Where the hell do I go from here?
I have such a ridiculous, lengthy, and absurd number of things to say about this episode that you’re going to get the longest list I have ever made because “Once More, with Feeling” deserves to be discussed FOREVER.
- Thank you to every in this community for NOT TELLING ME WHEN THIS EPISODE WAS IN THIS SEASON. As you’ll see at the end of this post, I didn’t know that this was the musical episode, and when it finally was undeniable, it was like being given a giant box full of puppies on your birthday. Thank you. THIS IS WHY SPOILING ME IS BAD. IT KILLS PUPPIES.
- Let me start off with some general praise before I get into specifics. The fact that a musical episode is explained and acknowledged by the fucking characters themselves will never not be one of the best writing choices that Joss Whedon has ever made in his career. I knew there was a musical episode somewhere in the series, but I sort of expected something kind of purposely cheesy and gimmicky. Which is okay!!! I would have been fine with that. But there was a reason the city of Sunnydale broke out into song and dance, it’s explained without breaking the series continuity, and it is done in a way that respects character development. I am so impressed that I could just melt right here in my seat.

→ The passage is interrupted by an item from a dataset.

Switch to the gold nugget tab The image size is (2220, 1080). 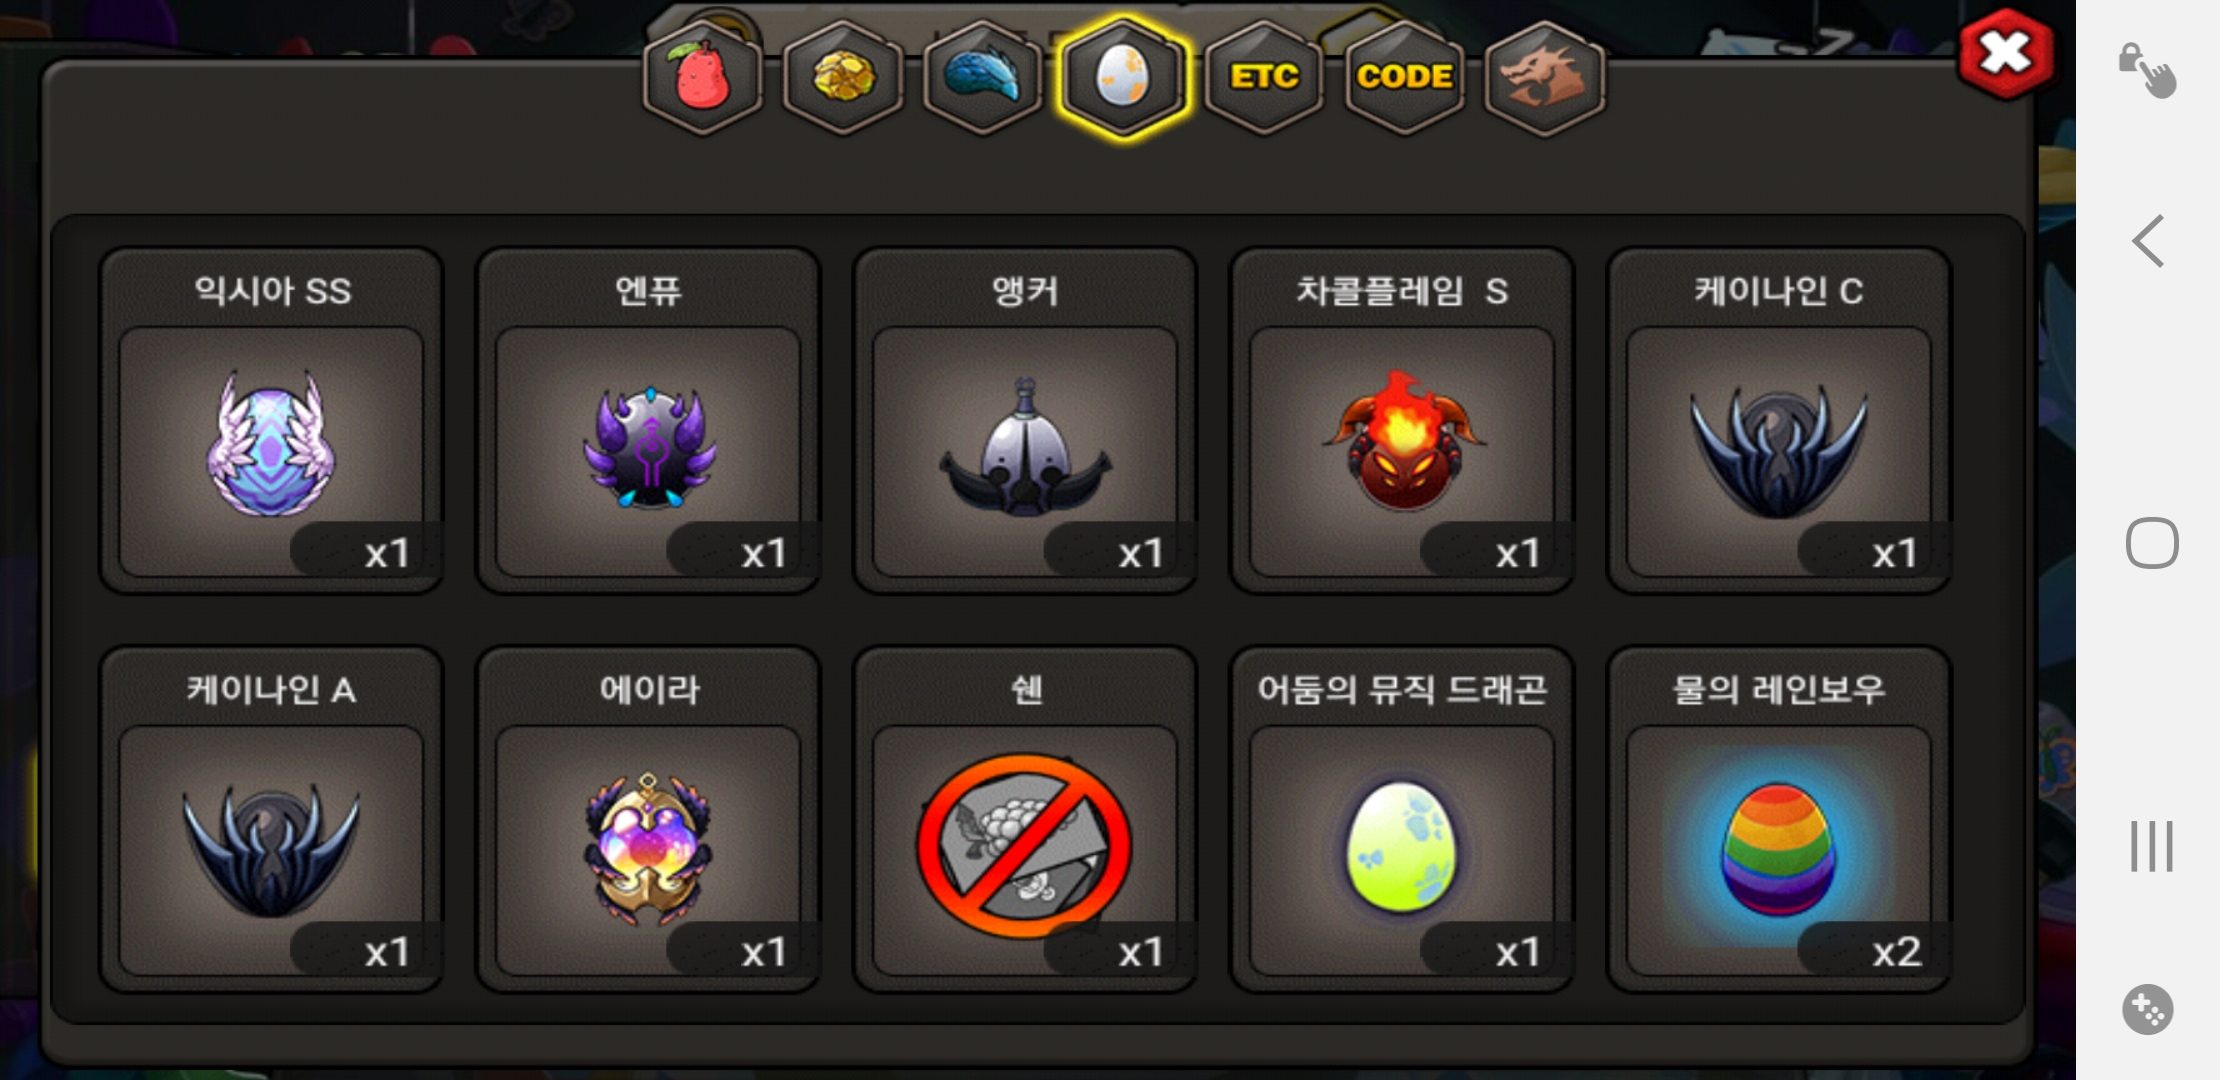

- AMBER BENSON YOUR VOICE IS SO AMAZING.
- Oh my god, the sheer number of references to musical theater are going to end me. I know that every time I re-watch this episode, I’ll catch something new.
- I WAS HAROLD HILL IN THE MUSIC MAN MY SENIOR YEAR OF HIGH SCHOOL, SO SPIKE’S REFERENCE TO “76 TROMBONES” MADE ME WANT TO CURL UP IN A PUDDLE OF KITTENS.
- OH MY GOD BUNNIES.
- No, I seriously thought that this episode would be saccharine and happy and would be a complete one-off story. IT WASN’T. IT WAS FULLY SERIALIZED, ASSUMED THE VIEWER HAD BEEN WATCHING ALL PRIOR SEASONS OF THE SHOW, AND PICKED UP RIGHT WHERE “ALL THE WAY” LEFT OFF. This is genius, and I mean that in every literal, non-hyperbolic sense imaginable.
- Right, and it was fucking gut-wrenching. Let’s take an inherently joyous concept and fill it with unending sadness and uneasiness.
- The idea that a demon would force people to sing the secrets they’ve kept from one another for years is so perfect that it’s totally possible every episode after “Once More, with Feeling” is the worst episode of television ever made. This is it, this is the best thing in the universe, everyone go home.
- Okay, I’m being ridiculous. Let’s be more specific!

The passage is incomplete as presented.